(INPUT FOR THIS TASK begins)
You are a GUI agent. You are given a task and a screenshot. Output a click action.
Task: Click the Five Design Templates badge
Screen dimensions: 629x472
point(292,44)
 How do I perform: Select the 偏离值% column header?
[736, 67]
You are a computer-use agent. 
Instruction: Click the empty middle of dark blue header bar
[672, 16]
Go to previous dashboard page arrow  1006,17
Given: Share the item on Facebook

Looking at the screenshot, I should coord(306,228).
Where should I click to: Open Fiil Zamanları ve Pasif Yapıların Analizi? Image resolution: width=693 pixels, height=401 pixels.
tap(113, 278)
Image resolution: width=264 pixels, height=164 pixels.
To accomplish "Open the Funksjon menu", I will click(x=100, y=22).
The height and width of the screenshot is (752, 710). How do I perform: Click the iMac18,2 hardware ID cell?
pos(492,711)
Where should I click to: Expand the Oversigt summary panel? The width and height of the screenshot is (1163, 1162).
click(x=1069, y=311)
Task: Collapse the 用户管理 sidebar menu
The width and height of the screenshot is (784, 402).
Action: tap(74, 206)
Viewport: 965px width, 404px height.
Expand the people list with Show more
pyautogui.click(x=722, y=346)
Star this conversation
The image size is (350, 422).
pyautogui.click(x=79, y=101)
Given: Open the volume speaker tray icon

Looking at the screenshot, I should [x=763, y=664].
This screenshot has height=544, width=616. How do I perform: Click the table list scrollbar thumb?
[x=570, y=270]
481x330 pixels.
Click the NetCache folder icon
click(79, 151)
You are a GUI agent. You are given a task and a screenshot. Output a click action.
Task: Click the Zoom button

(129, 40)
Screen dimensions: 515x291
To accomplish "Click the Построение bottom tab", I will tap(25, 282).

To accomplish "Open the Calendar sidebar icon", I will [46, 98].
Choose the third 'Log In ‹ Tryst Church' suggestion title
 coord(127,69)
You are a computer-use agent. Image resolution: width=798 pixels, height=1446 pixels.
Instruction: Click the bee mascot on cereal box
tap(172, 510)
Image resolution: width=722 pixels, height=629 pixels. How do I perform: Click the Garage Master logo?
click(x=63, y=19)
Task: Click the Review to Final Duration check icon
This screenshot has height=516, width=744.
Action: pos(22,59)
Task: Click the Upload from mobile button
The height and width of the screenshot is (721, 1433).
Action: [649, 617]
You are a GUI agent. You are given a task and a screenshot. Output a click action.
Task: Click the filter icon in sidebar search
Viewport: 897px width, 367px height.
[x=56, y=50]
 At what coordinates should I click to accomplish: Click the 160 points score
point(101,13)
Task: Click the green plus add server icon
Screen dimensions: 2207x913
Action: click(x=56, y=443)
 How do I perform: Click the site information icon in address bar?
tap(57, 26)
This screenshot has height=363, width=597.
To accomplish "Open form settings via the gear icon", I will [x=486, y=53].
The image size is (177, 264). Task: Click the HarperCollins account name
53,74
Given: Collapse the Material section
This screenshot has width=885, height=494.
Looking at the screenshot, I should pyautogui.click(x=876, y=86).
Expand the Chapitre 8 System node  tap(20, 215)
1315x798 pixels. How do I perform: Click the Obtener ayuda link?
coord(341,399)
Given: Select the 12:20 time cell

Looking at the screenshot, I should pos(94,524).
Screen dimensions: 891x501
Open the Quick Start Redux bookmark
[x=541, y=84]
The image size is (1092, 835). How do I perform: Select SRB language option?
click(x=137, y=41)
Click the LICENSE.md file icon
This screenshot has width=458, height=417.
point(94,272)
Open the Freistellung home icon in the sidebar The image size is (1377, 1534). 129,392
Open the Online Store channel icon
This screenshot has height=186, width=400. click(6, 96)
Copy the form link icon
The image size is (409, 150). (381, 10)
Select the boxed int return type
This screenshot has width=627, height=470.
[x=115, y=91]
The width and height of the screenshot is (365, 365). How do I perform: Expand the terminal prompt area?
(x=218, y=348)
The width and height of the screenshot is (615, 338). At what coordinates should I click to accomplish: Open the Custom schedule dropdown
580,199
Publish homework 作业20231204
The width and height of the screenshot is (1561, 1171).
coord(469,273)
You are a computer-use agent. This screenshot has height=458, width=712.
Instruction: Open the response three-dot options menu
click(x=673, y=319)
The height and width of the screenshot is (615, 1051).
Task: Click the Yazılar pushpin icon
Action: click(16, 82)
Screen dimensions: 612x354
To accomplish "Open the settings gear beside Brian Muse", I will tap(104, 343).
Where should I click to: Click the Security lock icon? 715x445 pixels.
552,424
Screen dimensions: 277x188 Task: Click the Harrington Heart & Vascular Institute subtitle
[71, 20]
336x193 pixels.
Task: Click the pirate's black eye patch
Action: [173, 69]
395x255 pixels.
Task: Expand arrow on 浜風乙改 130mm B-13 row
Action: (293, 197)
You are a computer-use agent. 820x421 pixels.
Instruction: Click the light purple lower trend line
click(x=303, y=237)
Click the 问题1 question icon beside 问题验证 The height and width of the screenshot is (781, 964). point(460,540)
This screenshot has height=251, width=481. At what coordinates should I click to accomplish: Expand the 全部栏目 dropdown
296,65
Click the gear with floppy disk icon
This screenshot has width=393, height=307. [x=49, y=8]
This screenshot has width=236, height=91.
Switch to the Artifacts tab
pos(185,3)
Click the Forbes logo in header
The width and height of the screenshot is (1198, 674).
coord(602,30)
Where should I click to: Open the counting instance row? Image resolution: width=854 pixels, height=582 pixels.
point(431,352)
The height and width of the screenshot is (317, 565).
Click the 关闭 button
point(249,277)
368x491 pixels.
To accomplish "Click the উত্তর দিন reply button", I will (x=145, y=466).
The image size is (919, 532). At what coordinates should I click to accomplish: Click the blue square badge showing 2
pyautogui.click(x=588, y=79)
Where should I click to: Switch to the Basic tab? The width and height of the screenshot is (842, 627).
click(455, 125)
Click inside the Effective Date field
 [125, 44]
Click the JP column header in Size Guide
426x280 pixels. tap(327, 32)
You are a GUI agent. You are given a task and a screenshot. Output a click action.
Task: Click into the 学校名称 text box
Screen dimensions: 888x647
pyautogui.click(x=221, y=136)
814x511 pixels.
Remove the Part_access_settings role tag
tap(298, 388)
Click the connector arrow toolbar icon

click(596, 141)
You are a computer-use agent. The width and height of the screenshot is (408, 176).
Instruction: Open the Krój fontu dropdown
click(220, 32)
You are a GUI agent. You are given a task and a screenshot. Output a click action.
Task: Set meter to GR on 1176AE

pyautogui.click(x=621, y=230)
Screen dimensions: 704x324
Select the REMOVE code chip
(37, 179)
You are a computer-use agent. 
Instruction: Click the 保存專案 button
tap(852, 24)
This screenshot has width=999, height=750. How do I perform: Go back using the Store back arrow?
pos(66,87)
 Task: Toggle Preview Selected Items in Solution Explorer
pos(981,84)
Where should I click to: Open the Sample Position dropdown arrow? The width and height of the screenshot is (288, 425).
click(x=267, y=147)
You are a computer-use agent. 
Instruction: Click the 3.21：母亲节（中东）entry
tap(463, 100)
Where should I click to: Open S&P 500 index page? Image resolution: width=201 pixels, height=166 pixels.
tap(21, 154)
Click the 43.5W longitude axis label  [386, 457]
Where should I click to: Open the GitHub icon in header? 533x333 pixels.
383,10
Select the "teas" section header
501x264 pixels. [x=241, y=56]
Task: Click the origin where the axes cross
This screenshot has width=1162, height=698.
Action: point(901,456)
(INPUT FOR THIS TASK ends)
## REQUIREMENT
Reproduce each entry word for word.

## SOLUTION TO THIS EXERCISE
You are a GUI agent. You are given a task and a screenshot. Output a click action.
Task: Click the Five Design Templates badge
Screen dimensions: 629x472
point(292,44)
 How do I perform: Select the 偏离值% column header?
[736, 67]
You are a computer-use agent. 
Instruction: Click the empty middle of dark blue header bar
[672, 16]
Go to previous dashboard page arrow  1006,17
Given: Share the item on Facebook

Looking at the screenshot, I should coord(306,228).
Where should I click to: Open Fiil Zamanları ve Pasif Yapıların Analizi? Image resolution: width=693 pixels, height=401 pixels.
tap(113, 278)
Image resolution: width=264 pixels, height=164 pixels.
To accomplish "Open the Funksjon menu", I will click(x=100, y=22).
The height and width of the screenshot is (752, 710). How do I perform: Click the iMac18,2 hardware ID cell?
pos(492,711)
Where should I click to: Expand the Oversigt summary panel? The width and height of the screenshot is (1163, 1162).
click(x=1069, y=311)
Task: Collapse the 用户管理 sidebar menu
The width and height of the screenshot is (784, 402).
Action: tap(74, 206)
Viewport: 965px width, 404px height.
Expand the people list with Show more
pyautogui.click(x=722, y=346)
Star this conversation
The image size is (350, 422).
pyautogui.click(x=79, y=101)
Given: Open the volume speaker tray icon

Looking at the screenshot, I should [x=763, y=664].
This screenshot has height=544, width=616. How do I perform: Click the table list scrollbar thumb?
[x=570, y=270]
481x330 pixels.
Click the NetCache folder icon
click(79, 151)
You are a GUI agent. You are given a task and a screenshot. Output a click action.
Task: Click the Zoom button

(129, 40)
Screen dimensions: 515x291
To accomplish "Click the Построение bottom tab", I will tap(25, 282).

To accomplish "Open the Calendar sidebar icon", I will [46, 98].
Choose the third 'Log In ‹ Tryst Church' suggestion title
 coord(127,69)
You are a computer-use agent. Image resolution: width=798 pixels, height=1446 pixels.
Instruction: Click the bee mascot on cereal box
tap(172, 510)
Image resolution: width=722 pixels, height=629 pixels. How do I perform: Click the Garage Master logo?
click(x=63, y=19)
Task: Click the Review to Final Duration check icon
This screenshot has height=516, width=744.
Action: pos(22,59)
Task: Click the Upload from mobile button
The height and width of the screenshot is (721, 1433).
Action: [649, 617]
You are a GUI agent. You are given a task and a screenshot. Output a click action.
Task: Click the filter icon in sidebar search
Viewport: 897px width, 367px height.
[x=56, y=50]
 At what coordinates should I click to accomplish: Click the 160 points score
point(101,13)
Task: Click the green plus add server icon
Screen dimensions: 2207x913
Action: click(x=56, y=443)
 How do I perform: Click the site information icon in address bar?
tap(57, 26)
This screenshot has height=363, width=597.
To accomplish "Open form settings via the gear icon", I will [x=486, y=53].
The image size is (177, 264). Task: Click the HarperCollins account name
53,74
Given: Collapse the Material section
This screenshot has width=885, height=494.
Looking at the screenshot, I should pyautogui.click(x=876, y=86).
Expand the Chapitre 8 System node  tap(20, 215)
1315x798 pixels. How do I perform: Click the Obtener ayuda link?
coord(341,399)
Given: Select the 12:20 time cell

Looking at the screenshot, I should pos(94,524).
Screen dimensions: 891x501
Open the Quick Start Redux bookmark
[x=541, y=84]
The image size is (1092, 835). How do I perform: Select SRB language option?
click(x=137, y=41)
Click the LICENSE.md file icon
This screenshot has width=458, height=417.
point(94,272)
Open the Freistellung home icon in the sidebar The image size is (1377, 1534). 129,392
Open the Online Store channel icon
This screenshot has height=186, width=400. click(6, 96)
Copy the form link icon
The image size is (409, 150). (381, 10)
Select the boxed int return type
This screenshot has width=627, height=470.
[x=115, y=91]
The width and height of the screenshot is (365, 365). How do I perform: Expand the terminal prompt area?
(x=218, y=348)
The width and height of the screenshot is (615, 338). At what coordinates should I click to accomplish: Open the Custom schedule dropdown
580,199
Publish homework 作业20231204
The width and height of the screenshot is (1561, 1171).
coord(469,273)
You are a computer-use agent. This screenshot has height=458, width=712.
Instruction: Open the response three-dot options menu
click(x=673, y=319)
The height and width of the screenshot is (615, 1051).
Task: Click the Yazılar pushpin icon
Action: click(16, 82)
Screen dimensions: 612x354
To accomplish "Open the settings gear beside Brian Muse", I will tap(104, 343).
Where should I click to: Click the Security lock icon? 715x445 pixels.
552,424
Screen dimensions: 277x188 Task: Click the Harrington Heart & Vascular Institute subtitle
[71, 20]
336x193 pixels.
Task: Click the pirate's black eye patch
Action: [173, 69]
395x255 pixels.
Task: Expand arrow on 浜風乙改 130mm B-13 row
Action: (293, 197)
You are a computer-use agent. 820x421 pixels.
Instruction: Click the light purple lower trend line
click(x=303, y=237)
Click the 问题1 question icon beside 问题验证 The height and width of the screenshot is (781, 964). point(460,540)
This screenshot has height=251, width=481. At what coordinates should I click to accomplish: Expand the 全部栏目 dropdown
296,65
Click the gear with floppy disk icon
This screenshot has width=393, height=307. [x=49, y=8]
This screenshot has width=236, height=91.
Switch to the Artifacts tab
pos(185,3)
Click the Forbes logo in header
The width and height of the screenshot is (1198, 674).
coord(602,30)
Where should I click to: Open the counting instance row? Image resolution: width=854 pixels, height=582 pixels.
point(431,352)
The height and width of the screenshot is (317, 565).
Click the 关闭 button
point(249,277)
368x491 pixels.
To accomplish "Click the উত্তর দিন reply button", I will (x=145, y=466).
The image size is (919, 532). At what coordinates should I click to accomplish: Click the blue square badge showing 2
pyautogui.click(x=588, y=79)
Where should I click to: Switch to the Basic tab? The width and height of the screenshot is (842, 627).
click(455, 125)
Click inside the Effective Date field
 [125, 44]
Click the JP column header in Size Guide
426x280 pixels. tap(327, 32)
You are a GUI agent. You are given a task and a screenshot. Output a click action.
Task: Click into the 学校名称 text box
Screen dimensions: 888x647
pyautogui.click(x=221, y=136)
814x511 pixels.
Remove the Part_access_settings role tag
tap(298, 388)
Click the connector arrow toolbar icon

click(596, 141)
You are a computer-use agent. The width and height of the screenshot is (408, 176).
Instruction: Open the Krój fontu dropdown
click(220, 32)
You are a GUI agent. You are given a task and a screenshot. Output a click action.
Task: Set meter to GR on 1176AE

pyautogui.click(x=621, y=230)
Screen dimensions: 704x324
Select the REMOVE code chip
(37, 179)
You are a computer-use agent. 
Instruction: Click the 保存專案 button
tap(852, 24)
This screenshot has width=999, height=750. How do I perform: Go back using the Store back arrow?
pos(66,87)
 Task: Toggle Preview Selected Items in Solution Explorer
pos(981,84)
Where should I click to: Open the Sample Position dropdown arrow? The width and height of the screenshot is (288, 425).
click(x=267, y=147)
You are a computer-use agent. 
Instruction: Click the 3.21：母亲节（中东）entry
tap(463, 100)
Where should I click to: Open S&P 500 index page? Image resolution: width=201 pixels, height=166 pixels.
tap(21, 154)
Click the 43.5W longitude axis label  [386, 457]
Where should I click to: Open the GitHub icon in header? 533x333 pixels.
383,10
Select the "teas" section header
501x264 pixels. [x=241, y=56]
Task: Click the origin where the axes cross
This screenshot has width=1162, height=698.
Action: point(901,456)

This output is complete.